2.3PPI網絡構建 將篩選的獲得的差異基因輸入STRING網站，構建PPI網絡(圖5)，并進一步應用Cytoscape軟件中的分子復合物檢測(MCODE)分析對PPI網絡中連接最為緊密的基因進行分組，形成多個模塊。結果顯示共有3個模塊評分較高(圖2)。其中評分最高的模塊1中共包含了SNRPG，SNRPE，DDX42，SF3A3，DDX46，BUD31，SF3B6，U2AF2，SF3B5，SF3B3，PHF5A，SNRPD3，SF3A2，SNRPA1，SNRPB2，SF3B1，SF3B4，SNRPD2，PRPF6，SF3A1，PRPF31，SNRPA，SNRPB，SNRPD1，SF3B2等25個基因，共形成了300種相互作用關系，具有較高連接度，為中心(Hub)基因。

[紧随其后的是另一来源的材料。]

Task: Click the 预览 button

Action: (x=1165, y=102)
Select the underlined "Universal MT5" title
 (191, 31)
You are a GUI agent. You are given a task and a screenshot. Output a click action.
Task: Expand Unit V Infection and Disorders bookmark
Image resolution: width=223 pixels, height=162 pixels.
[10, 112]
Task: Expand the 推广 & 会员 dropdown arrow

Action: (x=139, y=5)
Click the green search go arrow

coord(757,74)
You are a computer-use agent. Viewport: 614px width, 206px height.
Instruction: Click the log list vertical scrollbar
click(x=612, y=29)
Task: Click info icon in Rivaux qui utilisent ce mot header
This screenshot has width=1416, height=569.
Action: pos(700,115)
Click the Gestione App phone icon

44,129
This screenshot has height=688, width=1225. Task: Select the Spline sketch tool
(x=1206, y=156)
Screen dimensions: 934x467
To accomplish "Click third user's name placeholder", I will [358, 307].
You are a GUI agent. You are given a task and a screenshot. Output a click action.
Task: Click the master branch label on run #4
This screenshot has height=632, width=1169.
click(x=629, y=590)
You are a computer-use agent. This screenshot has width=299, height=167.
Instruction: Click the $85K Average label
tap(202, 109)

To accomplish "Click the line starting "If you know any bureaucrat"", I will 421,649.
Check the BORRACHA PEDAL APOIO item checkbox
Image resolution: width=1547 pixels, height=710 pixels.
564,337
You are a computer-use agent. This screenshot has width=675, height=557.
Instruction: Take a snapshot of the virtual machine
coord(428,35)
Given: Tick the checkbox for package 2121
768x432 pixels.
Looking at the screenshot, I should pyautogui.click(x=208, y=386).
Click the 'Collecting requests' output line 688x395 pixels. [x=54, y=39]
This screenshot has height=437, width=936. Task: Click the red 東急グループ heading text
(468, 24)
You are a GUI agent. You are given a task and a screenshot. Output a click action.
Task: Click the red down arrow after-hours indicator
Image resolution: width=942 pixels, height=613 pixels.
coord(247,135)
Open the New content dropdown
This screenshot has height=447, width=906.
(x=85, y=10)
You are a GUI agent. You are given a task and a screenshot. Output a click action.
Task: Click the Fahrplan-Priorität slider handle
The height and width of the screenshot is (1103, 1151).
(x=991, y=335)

1～13：纖毛運動、體液免疫反應、抗菌體液反應、藥物代謝細胞色素P450、花生四烯酸代謝過程、鞭毛精子存活率、化學致癌、輔助因子轉運、金屬離子轉運、營養水平的細胞反應、成肌細胞融合、適應免疫反應的負調控、SLC介導的跨膜轉運；圖4同圖3 DEGs富集分析

圖4 KEGG途徑的富集分析

圖5 DEGs對應的蛋白質相互作用緊密連接度最高的3個模塊

3 討 論

NPC是頭頸部最常見的鱗狀細胞腫瘤之一〔5，10〕。Ⅰ期患者的5年生存率為95%。然而，Ⅳ期患者的5年存活率略高于60%〔11〕。因此，了解NPC進展的病因和分子機制對于診斷和治療至關重要〔12〕。微陣列技術已被廣泛應用于預測癌癥的潛在治療靶點，包括結直腸癌〔13〕。在此之前，Wang等〔14〕分析了GSE12452數據集，發現細胞周期蛋白(cyclin)B1、黏蛋白1、細胞表面相關和乙醛脫氫酶1家族成員A1可能與EBV相關的NPC有關。GSE12452序列分析表明，CXC基序趨化因子配體(CXCL)9、ZIC家族成員2、前列腺素內過氧化物合成酶2、纖維連接蛋白1、CXCL10和 ovo 樣轉錄抑制因子1可能在NPC中發揮作用。在本研究中，通過生物信息學分析篩選了20個上調和173個下調的DEGs。KEGG通路富集分析和GO功能注釋結果顯示，上調表達的DEGs主要富集于依賴DNA的DNA復制、細胞分裂、調節參與炎癥反應的細胞因子的產生、抗原處理和肽抗原通過MHC Ⅱ類遞呈和胚胎骨骼系統發育，而表達下調的DEGs主要參與纖毛運動、微管運動、鞭毛精子活力、纖毛或鞭毛依賴的細胞運動和動脈內皮細胞分化，膠質細胞增殖、趨化因子介導的信號通路、軟骨細胞增殖、肌動蛋白絲聚合、神經遞質分解代謝過程。已有研究表明，NPC細胞的侵襲、轉移、增殖和凋亡可能受特異性基因表達上調或下調的影響。這個結果與癌細胞的侵襲和轉移與異常的細胞黏附和細胞分裂密切相關的事實是一致的〔15〕。此外，癌細胞的增殖和凋亡與依賴DNA的DNA復制的異常密切相關。因此，分析所涉及的信號通路為理解腫瘤增殖提供新的見解。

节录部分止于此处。